The water used in unconventional resource development and hydraulic fracturing typically comes from surface or groundwater sources.



Water source

Prior to drilling a well, an evaluation of supply water is performed which includes consideration of volume and water quality requirements, regulatory and physical availability, competing uses, proximity, means of transport and characteristics of the geologic formation to be fractured; a source of water is then selected based on these factors and permits are applied for under applicable regulations.

Wastewater management

Wastewater on the surface must be carefully managed. The infrastructure required to gather, store and move wastewater associated with unconventional resources development is not overly complex, but provides opportunities for human error, accidents and spills. We seek to mitigate these risks with a disciplined approach to water management through our Operations Integrity Management System and through close tracking and reporting on spills.

Water management is highly dependent on local factors and disposal is subject to federal and state requirements. XTO examines the options in each operating region and weighs them based upon availability and practicability. In most cases, wastewater is injected into deep underground reservoirs through disposal wells, which are regulated by federal Safe Drinking Water Act requirements.

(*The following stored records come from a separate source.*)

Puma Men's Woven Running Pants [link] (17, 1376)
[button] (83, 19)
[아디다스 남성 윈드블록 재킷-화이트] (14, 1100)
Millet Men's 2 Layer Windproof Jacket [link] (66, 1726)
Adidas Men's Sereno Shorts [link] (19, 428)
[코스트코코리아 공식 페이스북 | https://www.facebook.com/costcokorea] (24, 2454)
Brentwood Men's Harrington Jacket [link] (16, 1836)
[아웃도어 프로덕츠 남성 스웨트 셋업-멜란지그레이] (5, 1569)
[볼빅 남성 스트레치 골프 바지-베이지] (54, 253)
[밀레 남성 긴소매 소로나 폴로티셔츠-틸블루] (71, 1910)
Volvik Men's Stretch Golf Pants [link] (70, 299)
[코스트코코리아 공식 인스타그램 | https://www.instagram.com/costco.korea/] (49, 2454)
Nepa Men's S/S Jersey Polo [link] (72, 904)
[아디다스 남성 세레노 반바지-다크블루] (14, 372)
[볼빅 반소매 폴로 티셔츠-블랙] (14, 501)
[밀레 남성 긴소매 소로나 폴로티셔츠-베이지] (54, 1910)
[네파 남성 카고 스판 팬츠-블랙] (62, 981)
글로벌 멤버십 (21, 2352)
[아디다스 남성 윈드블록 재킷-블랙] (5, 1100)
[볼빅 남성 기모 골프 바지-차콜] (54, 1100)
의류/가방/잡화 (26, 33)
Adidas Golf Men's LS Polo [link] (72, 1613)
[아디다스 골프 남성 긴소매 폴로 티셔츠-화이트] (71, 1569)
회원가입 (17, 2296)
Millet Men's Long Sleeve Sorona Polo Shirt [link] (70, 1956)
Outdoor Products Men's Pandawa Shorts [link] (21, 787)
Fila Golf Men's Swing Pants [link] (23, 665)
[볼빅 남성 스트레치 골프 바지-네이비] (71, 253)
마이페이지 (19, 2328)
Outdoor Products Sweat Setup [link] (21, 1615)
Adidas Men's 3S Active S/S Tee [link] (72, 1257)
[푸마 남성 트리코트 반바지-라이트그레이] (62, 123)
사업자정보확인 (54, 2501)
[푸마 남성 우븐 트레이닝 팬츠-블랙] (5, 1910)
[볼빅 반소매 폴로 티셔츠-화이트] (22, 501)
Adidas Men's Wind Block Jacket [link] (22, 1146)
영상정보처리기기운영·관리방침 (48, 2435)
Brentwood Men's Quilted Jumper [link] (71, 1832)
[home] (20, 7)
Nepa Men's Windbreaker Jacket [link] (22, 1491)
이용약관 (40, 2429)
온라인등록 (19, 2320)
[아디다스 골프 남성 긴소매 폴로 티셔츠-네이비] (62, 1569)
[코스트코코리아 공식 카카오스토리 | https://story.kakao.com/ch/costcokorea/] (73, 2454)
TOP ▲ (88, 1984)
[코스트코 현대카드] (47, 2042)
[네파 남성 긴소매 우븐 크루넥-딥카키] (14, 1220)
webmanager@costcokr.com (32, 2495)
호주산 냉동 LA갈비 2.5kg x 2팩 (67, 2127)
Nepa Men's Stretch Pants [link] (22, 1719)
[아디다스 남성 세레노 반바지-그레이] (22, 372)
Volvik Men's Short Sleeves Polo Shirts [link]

We are constantly seeking innovative solutions for addressing wastewater issues throughout our operations. For example, in Colorado, XTO Energy’s coal bed methane operations in the Ratón Basin produce an average of 1.5 million gallons of water per day. This produced water, which is a naturally occurring by-product, is released into the environment after being treated in accordance with applicable regulatory requirements and benefits agriculture, wildlife and recreation in this often water-scarce region. XTO Energy manages this produced water stream in a way that blends it into the natural environment, such as introducing it into what were once dry streambeds.